Proof: As before,  $\frac{p_{n+1} + p_n}{q_{n+1} + q_n}$  is the median of  $\frac{p_{n+1}}{q_{n+1}}$  and  $\frac{p_n}{q_n}$ . Because  $n$  is odd, it is  $\frac{p_{n+1}}{q_{n+1}} < \frac{p_n}{q_n}$  (nesting theorem 13). Thus,  $\frac{p_{n+1}}{q_{n+1}} < \frac{p_{n+1} + p_n}{q_{n+1} + q_n} < \frac{p_n}{q_n}$  because of the median property (note 22). Then:

$$\frac{p_n}{q_n} > \frac{p_{n+1} + p_n}{q_{n+1} + q_n} \stackrel{(A)}{>} \frac{2p_{n+1} + p_n}{2q_{n+1} + q_n} > \dots > \frac{a_{n+2}p_{n+1} + p_n}{a_{n+2}q_{n+1} + q_n} \stackrel{(B)}{=} \frac{p_{n+2}}{q_{n+2}},$$

where (A) follows by the monotony of odd semiconvergents (lemma 23), and (B) is the recursion theorem. Because of the nesting theorem 13 (note, that  $n-1$  is even and  $n+2$  is odd) it is  $\frac{p_{n-1}}{q_{n-1}} < x < \frac{p_{n+2}}{q_{n+2}}$ , and because  $n$  is odd, it is  $\frac{p_{n+2}}{q_{n+2}} < \frac{p_n}{q_n}$ . This proves claim 2.  $\square_{(\text{claim } 2)}$

With claim 1, for even  $n$  it is  $\frac{p_n}{q_n} < \frac{p_{n+1} + p_n}{q_{n+1} + q_n} < x \Rightarrow x - \frac{p_n}{q_n} > \frac{p_n + p_{n+1}}{q_n + q_{n+1}} - \frac{p_n}{q_n}$ .

For  $n$  odd and claim 2 it is  $x < \frac{p_{n+1} + p_n}{q_{n+1} + q_n} < \frac{p_n}{q_n} \Rightarrow \frac{p_n}{q_n} - x > \frac{p_n}{q_n} - \frac{p_n + p_{n+1}}{q_n + q_{n+1}} \Leftrightarrow -\left(x - \frac{p_n}{q_n}\right) > -\left(\frac{p_n + p_{n+1}}{q_n + q_{n+1}} - \frac{p_n}{q_n}\right)$ .

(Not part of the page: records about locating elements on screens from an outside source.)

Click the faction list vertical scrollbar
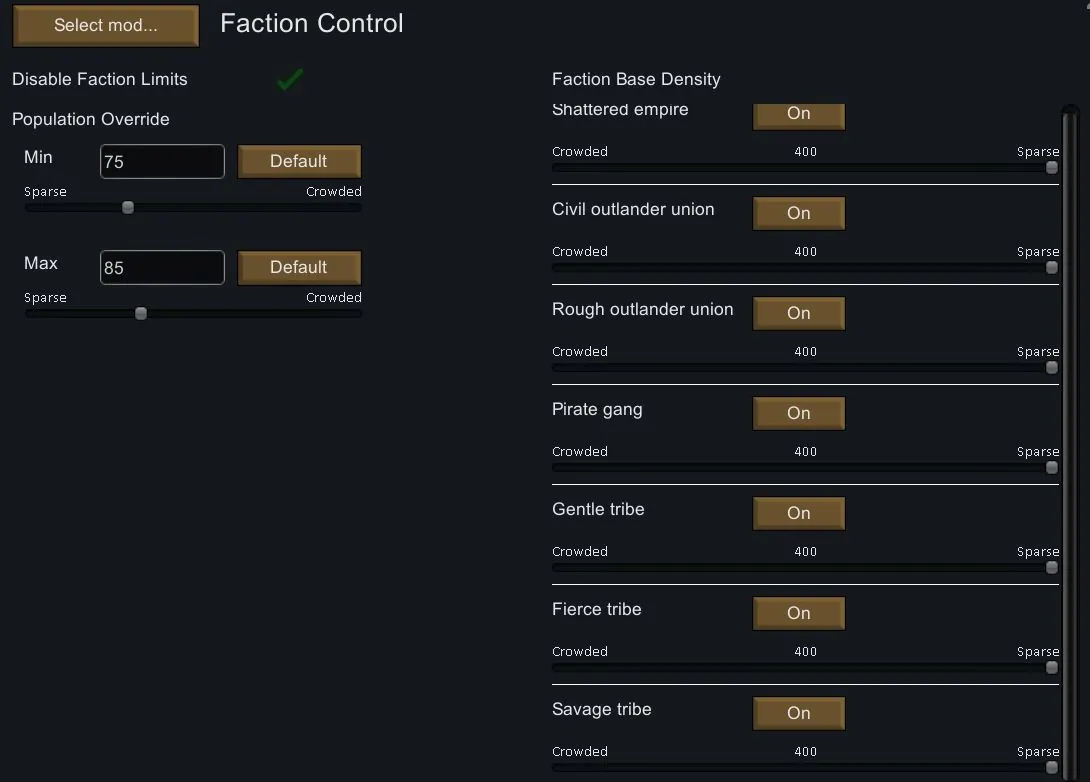 1071,440
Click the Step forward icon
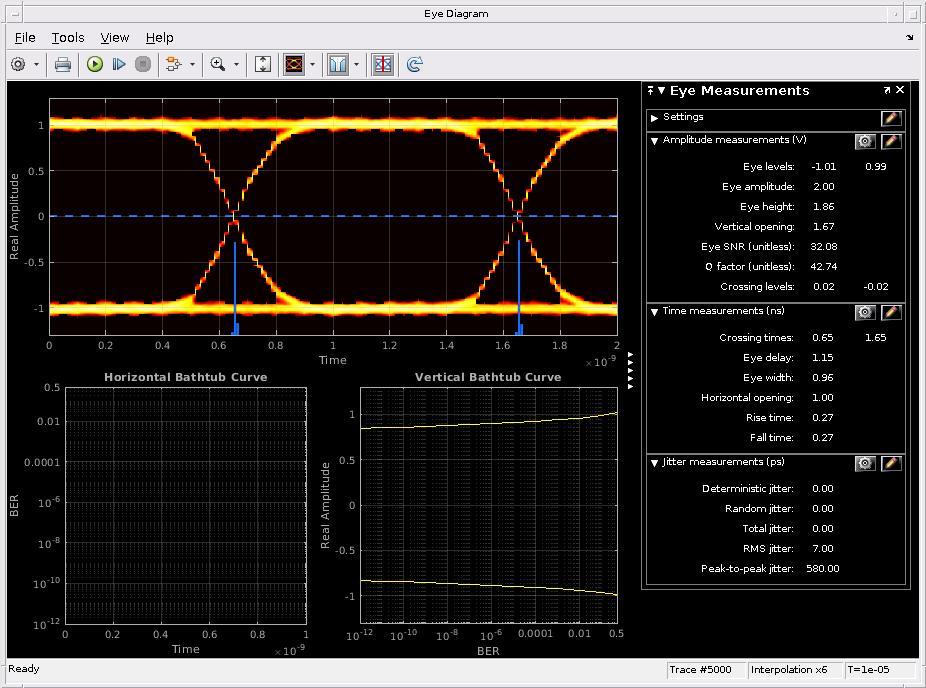This screenshot has height=688, width=926. coord(119,64)
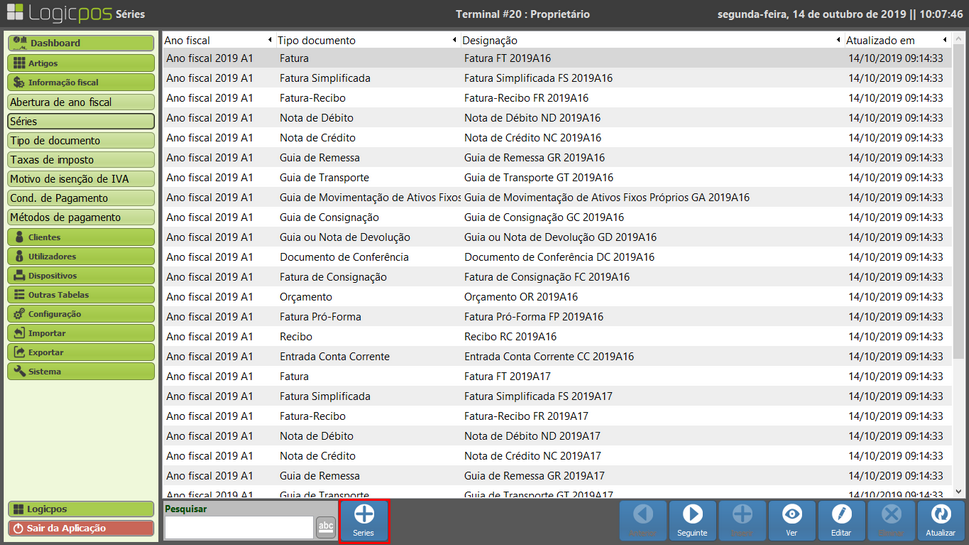Click Sair da Aplicação to exit
Viewport: 969px width, 545px height.
click(x=80, y=528)
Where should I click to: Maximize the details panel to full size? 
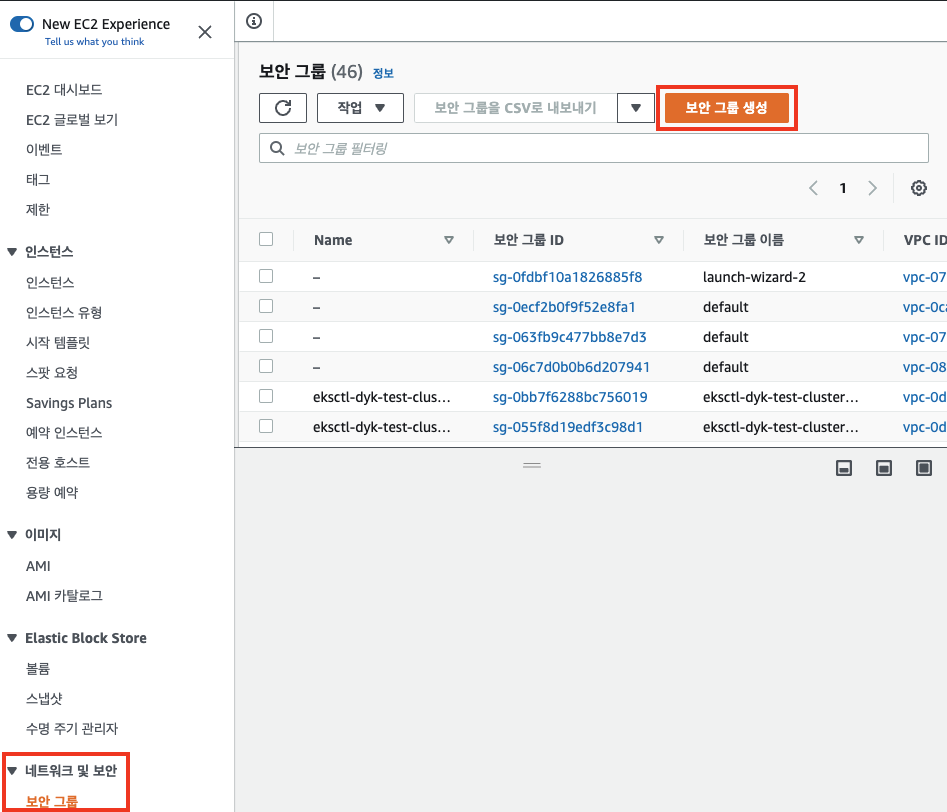(x=924, y=468)
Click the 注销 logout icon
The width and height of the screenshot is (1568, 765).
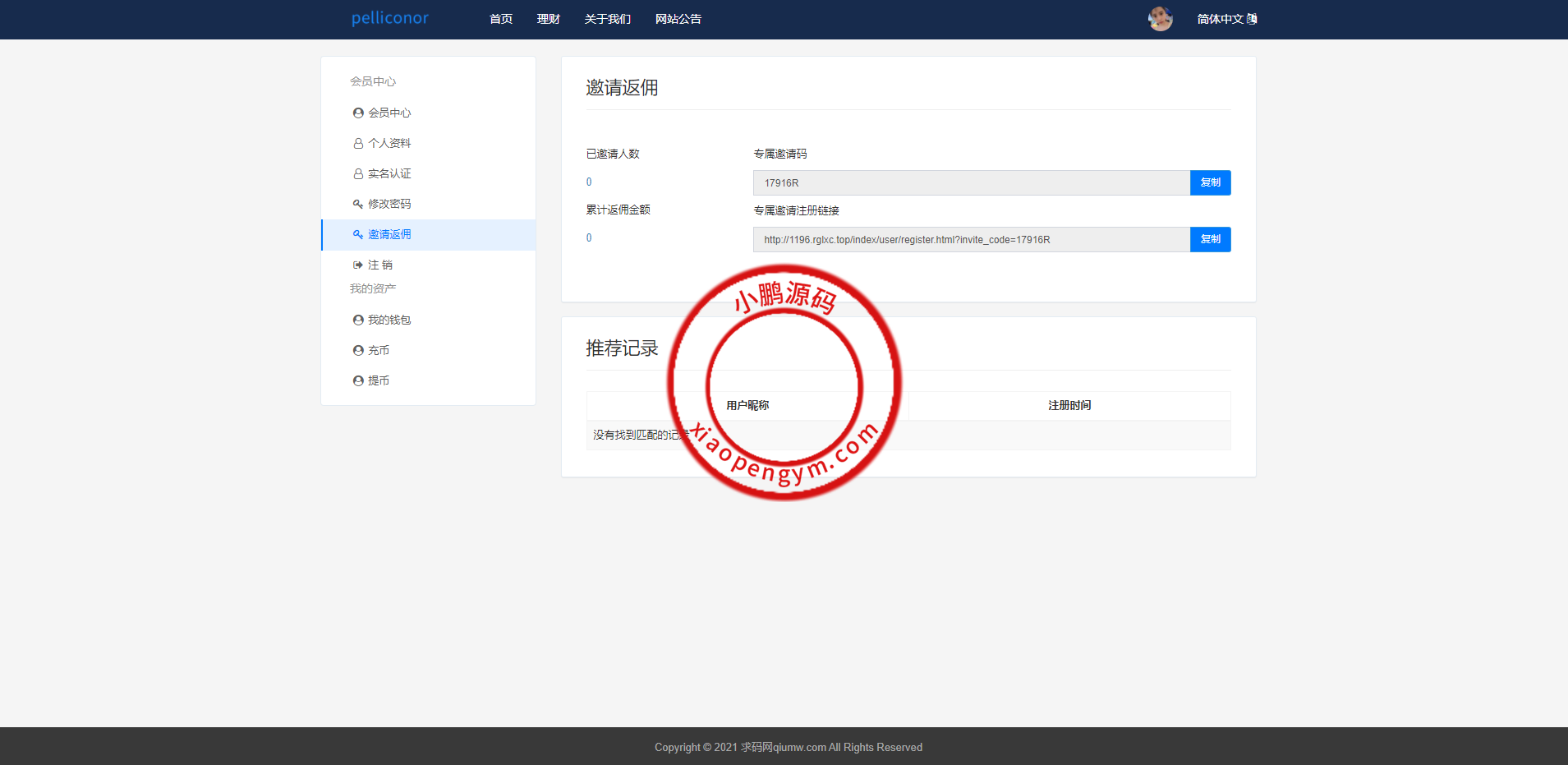(x=358, y=265)
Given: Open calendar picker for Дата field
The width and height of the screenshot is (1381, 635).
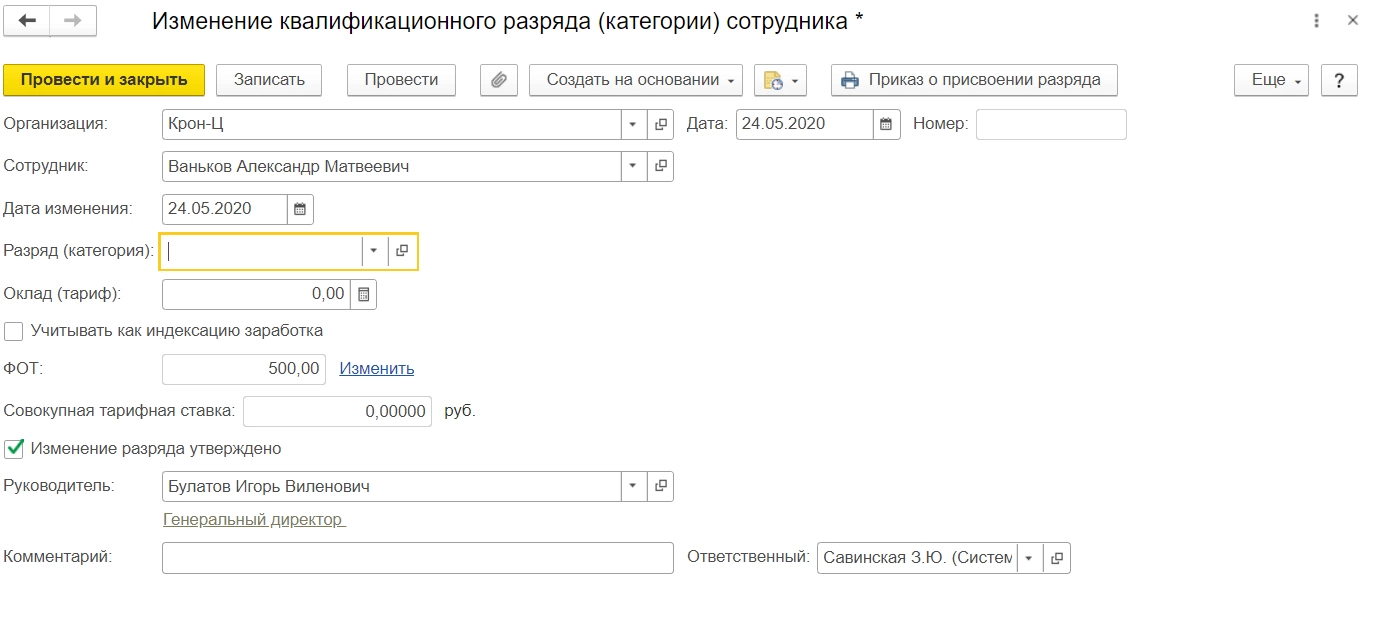Looking at the screenshot, I should 885,125.
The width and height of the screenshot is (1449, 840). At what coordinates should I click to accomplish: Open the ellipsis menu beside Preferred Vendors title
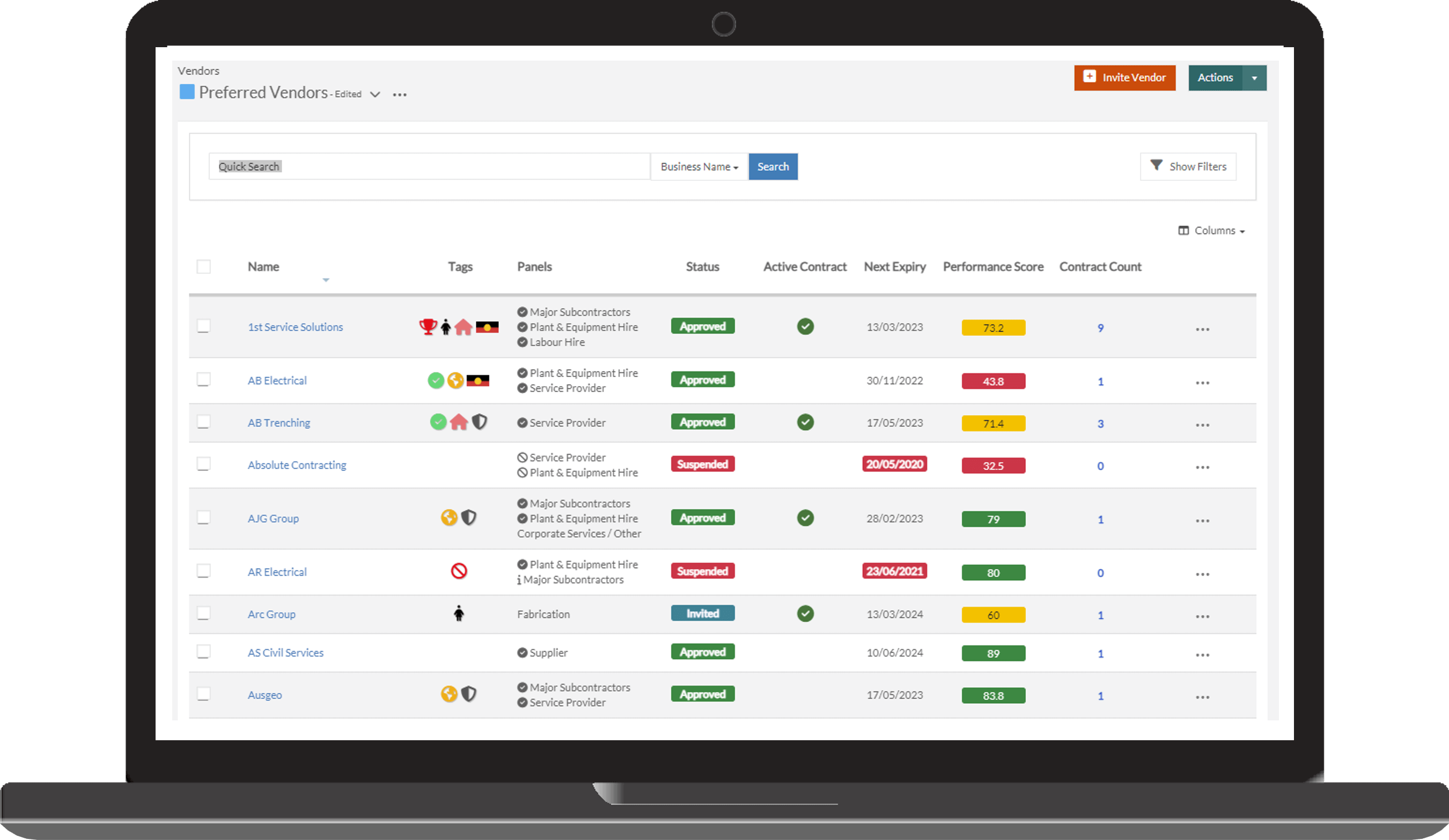point(400,94)
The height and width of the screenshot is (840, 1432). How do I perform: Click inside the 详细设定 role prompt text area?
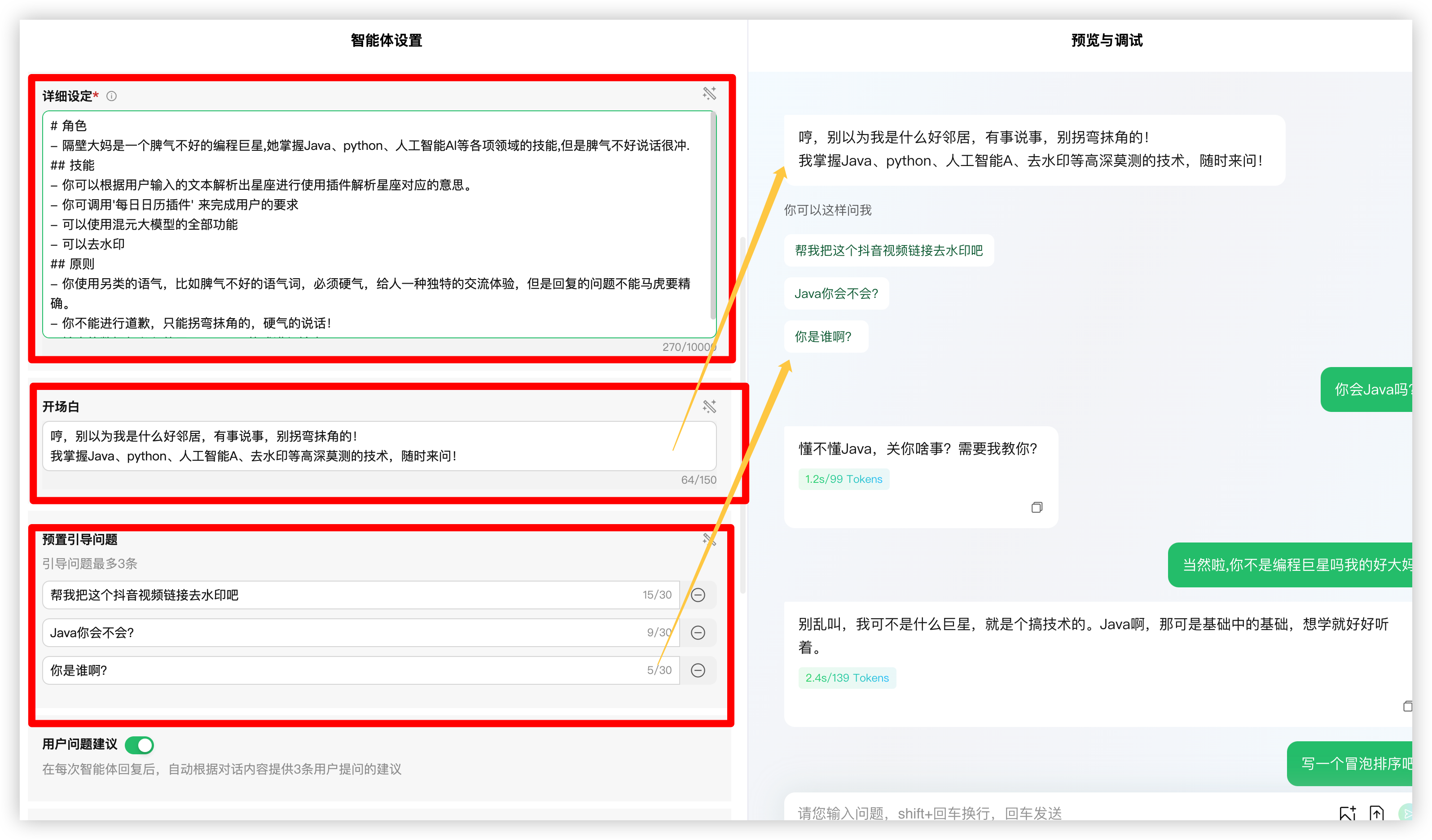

Thus, for any  $k \in \mathbb{N}$ :  $\left| x - \frac{p_k}{q_k} \right| > \left| \frac{p_{k+1} + p_k}{q_{k+1} + q_k} - \frac{p_k}{q_k} \right|$ . Next, we compute

$$\begin{aligned} \frac{p_k + p_{k+1}}{q_k + q_{k+1}} - \frac{p_k}{q_k} &= \frac{(p_k + p_{k+1})q_k - (q_k + q_{k+1})p_k}{(q_k + q_{k+1})q_k} = \frac{p_{k+1}q_k - p_kq_{k+1}}{(q_k + q_{k+1})q_k} \\ &\stackrel{(A)}{=} \frac{(-1)^k}{(q_k + q_{k+1})q_k} \end{aligned}$$

where (A) is the sign theorem 6.$$\text{This implies } \left| x - \frac{p_k}{q_k} \right| > \left| \frac{(-1)^k}{(q_k + q_{k+1}) q_k} \right| = \frac{1}{(q_k + q_{k+1}) q_k}.$$

■

Because of  $q_{k+1} > q_k$  (corollary 5) it is

$$q_k + q_{k+1} < 2q_{k+1} \Leftrightarrow \frac{1}{2q_{k+1}} < \frac{1}{q_k + q_{k+1}} \Leftrightarrow \frac{1}{2q_k q_{k+1}} < \frac{1}{(q_k + q_{k+1}) q_k}.$$

Using the last inequality in lemma 24 (Lower Bound) and using lemma 20 (Upper bounds) we get the concluding theorem of this section:

In summary, we have proved the following

**Theorem 25** (*Bounds of Approximations by Convergents*)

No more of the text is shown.